Au cœur de l’actualité.

Oui encore sur le sujet, nous remettons une nouvelle vision, un nouvel avis qui en vaut un autre, mais qui nourrit la réflexion. MC

La vision de l’économiste Paul Rocher, spécialiste de la police et auteur de deux ouvrages sur le sujet, y voit un aveu d’échec du pouvoir face à l’ampleur des mobilisations populaires et inscrit ces pratiques dans l’histoire de répression des mouvements ouvriers par la police française.

  • Quelle est votre lecture des violents affrontements contre le projet de méga-bassine dans les Deux-Sèvres et les forces de l’ordre…

La préfecture parle d’une manifestation de six mille personnes, durant laquelle les forces de l’ordre auraient tiré en quelques heures plus de quatre mille grenades lacrymogènes et de désencerclement – sans compter les grenades assourdissantes et les LBD.

Il y avait évidemment beaucoup plus de manifestants, ce qui révèle la contradiction dans laquelle se trouve la préfecture : elle cherche à minimiser l’ampleur de l’événement tout en voulant montrer la fermeté de l’État.

La violence d’une partie des manifestants ne justifie pas un usage aussi massif, disproportionné et sans distinction des armes non létales, utilisées à moyenne et longue distance. La Ligue des droits de l’homme indique que la gendarmerie a poursuivi ses tirs même lorsque les secouristes soignaient les blessés.

  • Dans les premières semaines du mouvement contre la réforme des retraites, on a peu parlé de violences policières. Jusqu’à la récente explosion de témoignages sur des abus…

Pourtant, dès les premières manifestations, particulièrement calmes, le dispositif déployé s’est inscrit dans la tendance forte de ces dernières années : une brutalisation du maintien de l’ordre. […]

  • Il semble désormais difficile de manifester, même pacifiquement, sans être confronté aux gaz lacrymogènes, aux nasses ou aux barrages filtrants.

▶ **VOTRE TÂCHE**: Renvoyez sans modification le passage de l'entretien sur les violences policières qui commence à "La vision de" et se termine à "la police française.". Le matériau n'a aucun rôle dans cet exercice.

▶ **EXTRAIT DE DONNÉES**:
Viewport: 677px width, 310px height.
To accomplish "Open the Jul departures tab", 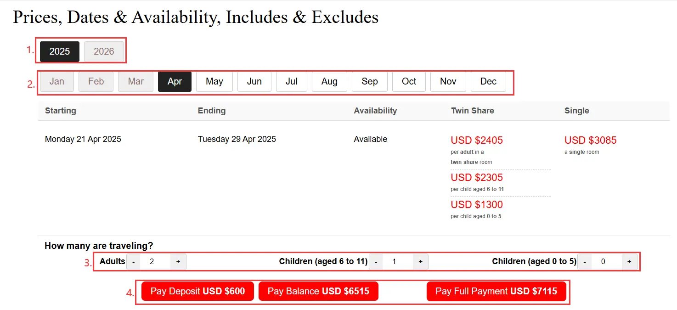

▶ **SOLUTION DÉTAILLÉE**:
La vision de l’économiste Paul Rocher, spécialiste de la police et auteur de deux ouvrages sur le sujet, y voit un aveu d’échec du pouvoir face à l’ampleur des mobilisations populaires et inscrit ces pratiques dans l’histoire de répression des mouvements ouvriers par la police française.